Goals:
1: Print everything in the court opinion from "In fairness it" down to "executed the assignment.".
2: In the court opinion, who bought the property at the circuit court commissioner's sale, and for what sum?

Text shown:
┄┄┄┄┄┄┄┄┄┄┄┄┄┄┄┄┄┄┄┄

On April 8th, Catherman, by his attorney, tendered to Mrs. French the amount fixed by the court, and demanded that she execute an assignment, then presented to her, pursuant to the order. This instrument was in the usual form, but contained a covenant on her part that she had “not sold, transferred or conveyed any rights under said mortgage, and is now the owner, thereof.” Mrs. French refused to execute the assignment, and, under her direction, the circuit court commissioner proceeded with the sale, and the property was purchased by William J. Moore for the sum of $13,500. On the day of the sale, tender was again made, on condition that she execute the assignment, and was refused by her. The trial court refused to confirm the sale made.

On April 26, 1926, a final decree was entered, containing substantially the provisions embodied in the order of March 31st, providing for a further tender and a deposit of the sum bid with the register of deeds, to be paid to Mrs. French on her execution of the assignment, and that she was not entitled to interest thereon after the 12th day of April, 1926.

From this decree plaintiff appeals. She also, by petition to this court, sought a mandamus to compel the trial court to confirm the sale mad*e to Moore. An order to show cause was granted, to which the circuit judge has made return. A similar petition was filed by the purchaser, Mr. Moore, on which an order to show cause was also granted and a return made. The appeal and the petitions for mandamus *580 were submitted at the same time, and they will all be disposed of in this opinion. Counsel for Mrs. French and Mr. Moore very tersely state the question presented :

“Could Mrs. French be compelled to assign her mortgage, notes and decree to Catherman?”

It is, however, also contended by them that any tender made by Catherman must have been “a present, absolute, unconditional tender intended to be in full payment and extinguishment of the mortgage.”

In fairness it must be said that Mrs. French is the holder of some of the bonds secured by the second mortgage. She is therefore interested in compelling the Grand Beach Company to retire the first mortgage if they wish to save their property. It would seem that otherwise she would have accepted her money and executed the assignment.

┄┄┄┄┄┄┄┄┄┄┄┄┄┄┄┄┄┄┄┄

Dataset excerpt:
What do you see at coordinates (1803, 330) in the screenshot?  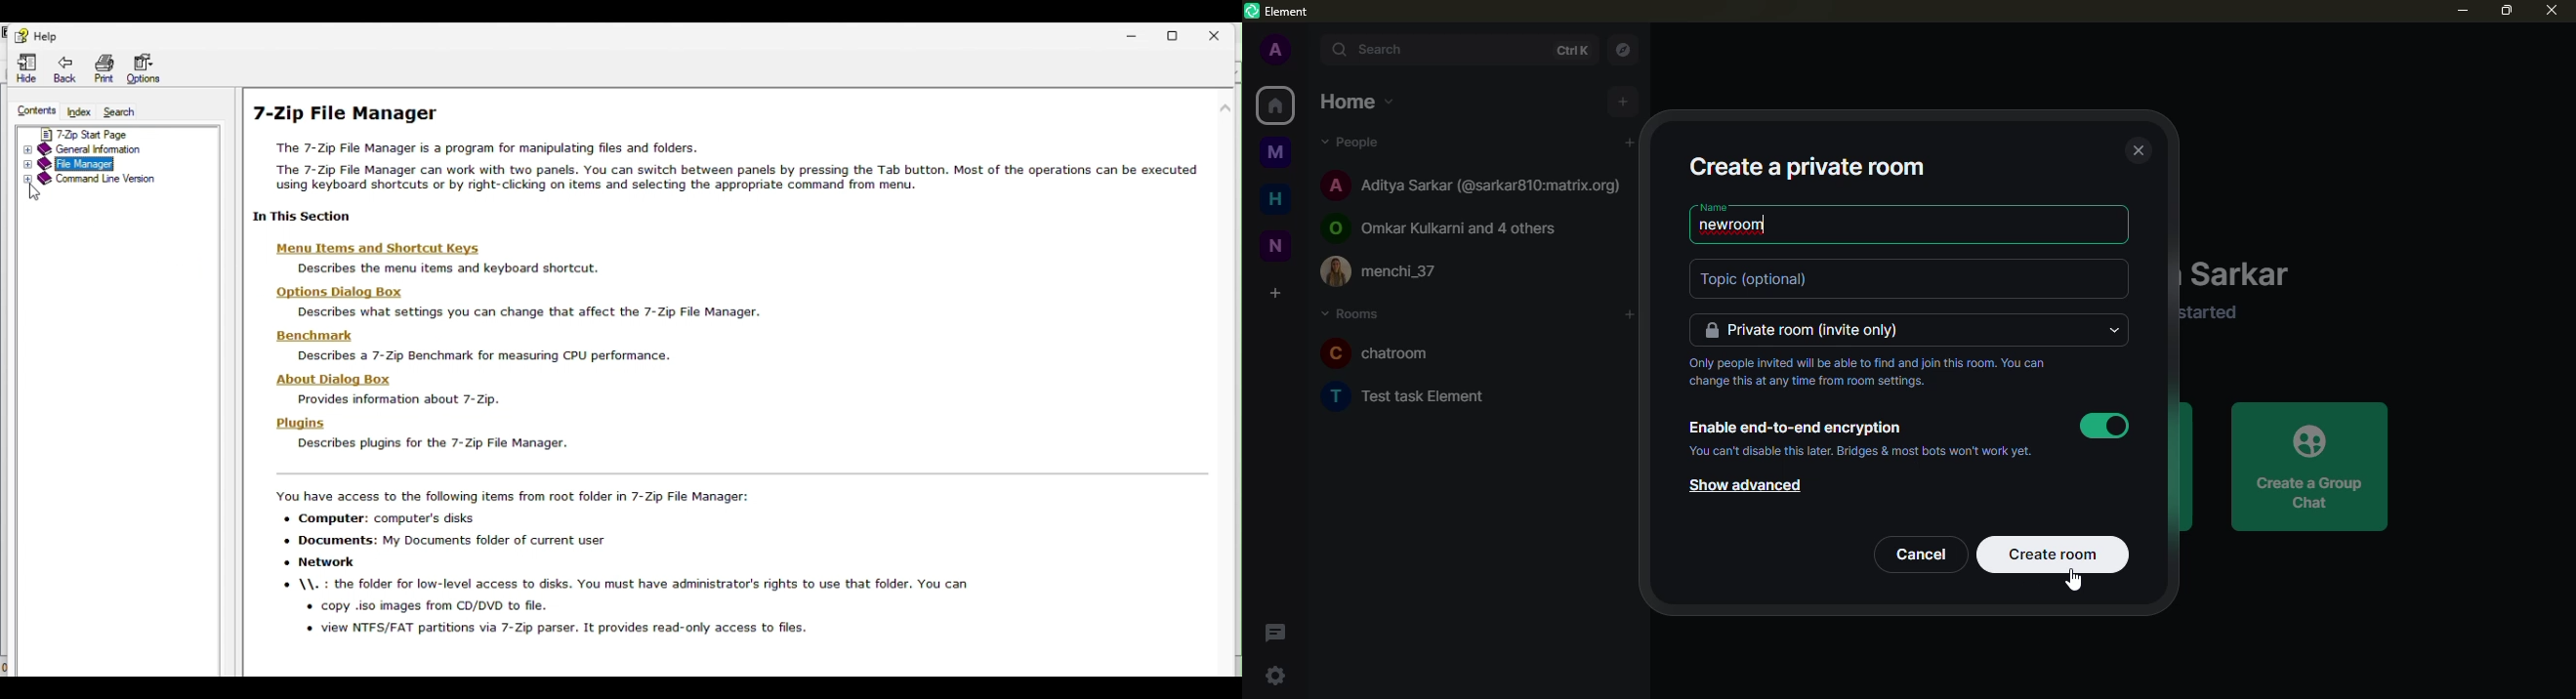 I see `private room (invite only)` at bounding box center [1803, 330].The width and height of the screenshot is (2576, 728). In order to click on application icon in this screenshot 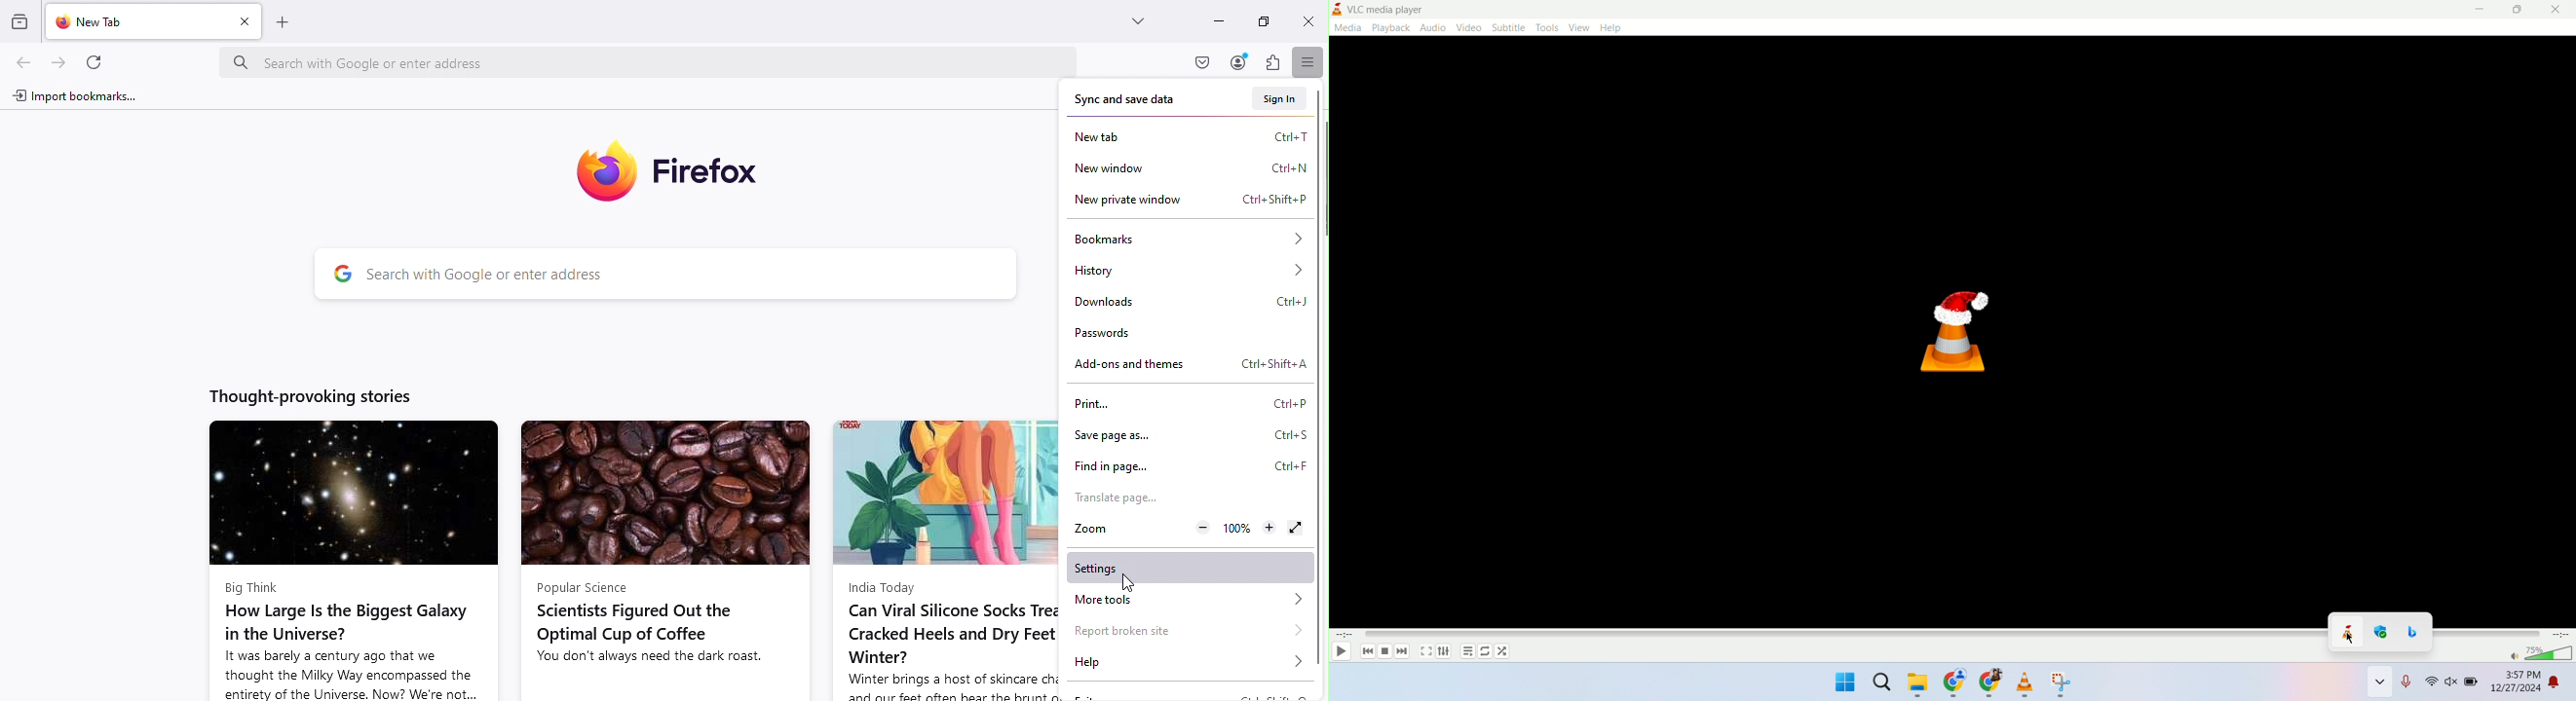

┄┄┄┄┄┄┄┄┄┄┄┄┄┄┄┄┄┄┄┄

Answers per task:
1:
In fairness it must be said that Mrs. French is the holder of some of the bonds secured by the second mortgage. She is therefore interested in compelling the Grand Beach Company to retire the first mortgage if they wish to save their property. It would seem that otherwise she would have accepted her money and executed the assignment.

2: William J. Moore, for $13,500.